On a retrouvé la vaisselle en plastique de la ville de Bordeaux… enfin presque.

Rappel des faits: En 2018, suite à une fronde des parents d’élèves contre la nouvelle vaisselle en plastique récemment installée dans les cantines scolaires et face à une polémique qui se propageait rapidement au sein des écoles, la mairie avait décidé de retirer définitivement cette vaisselle déclarée « nocive ».

La question était donc de savoir ce qui était advenu de cette vaisselle plastique.

Stockée dans les entrepôts municipaux ou tout simplement détruite ?  Questionnement qui méritait d’être posé quand on connaît le coût initial de cette nouvelle vaisselle en plastique si rapidement remplacée : plus de 200 000 euros !

Et depuis début 2019, les 20 000 verres, 20 000 petites assiettes et autant de grandes assiettes servant dans les 101 écoles de la ville avaient pris la direction d’une destination inconnue.

La réponse .

bordeaux-verres-plastiques

D’après les services municipaux, cette vaisselle a tout simplement été revendue aux enchères pour la modique somme de 7 000 euros. Une somme quelque peu dérisoire compte tenu de l’investissement de départ…

Mais la mairie a préféré prendre une mesure radicale: la disparition de la totalité du stock. Si on peut comprendre la municipalité qui n’a pas voulu se mettre, à nouveau, à dos les parents d’élèves, une autre solution aurait pu être choisie.

Nous utilisons tous, ou presque tous, ponctuellement des contenants en plastique lors de festivals, fêtes ou réunions publiques.

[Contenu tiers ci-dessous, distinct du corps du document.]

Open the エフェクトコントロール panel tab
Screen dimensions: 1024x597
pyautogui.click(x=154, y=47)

La mairie aurait pu proposer cette vaisselle aux associations, clubs sportifs ou même écoles pour leurs événements (fête, kermesse, repas collectif, sorties,…) 

Mais s’appuyant sur la loi relative à la transition énergétique pour la croissance verte (LTECV) qui indique qu’ « A partir du 1er janvier 2020, la vaisselle jetable en plastique (gobelets, verres et assiettes jetables après utilisation) sera interdite », la mairie a choisi d’aller bien au-delà de la loi en l’appliquant à toute la vaisselle plastique, même celle réutilisable.

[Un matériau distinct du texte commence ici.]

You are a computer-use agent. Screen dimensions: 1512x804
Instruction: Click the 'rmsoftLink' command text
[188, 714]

Une solution  en définitive plus politique que pragmatique.

(Suite à cet article,

Le collectif bordelais pour une cantine sans plastique, à l’origine du retrait de cette vaisselle, a réagi estimant  que ces verres et assiettes étant dangereux (contenant du  bisphenol  A. ) ne pouvaient donc être distribués. Si tel est le cas, on peut s’interroger sur cette vente aux enchères d’un stock qui aurait dû être au final tout simplement détruit.)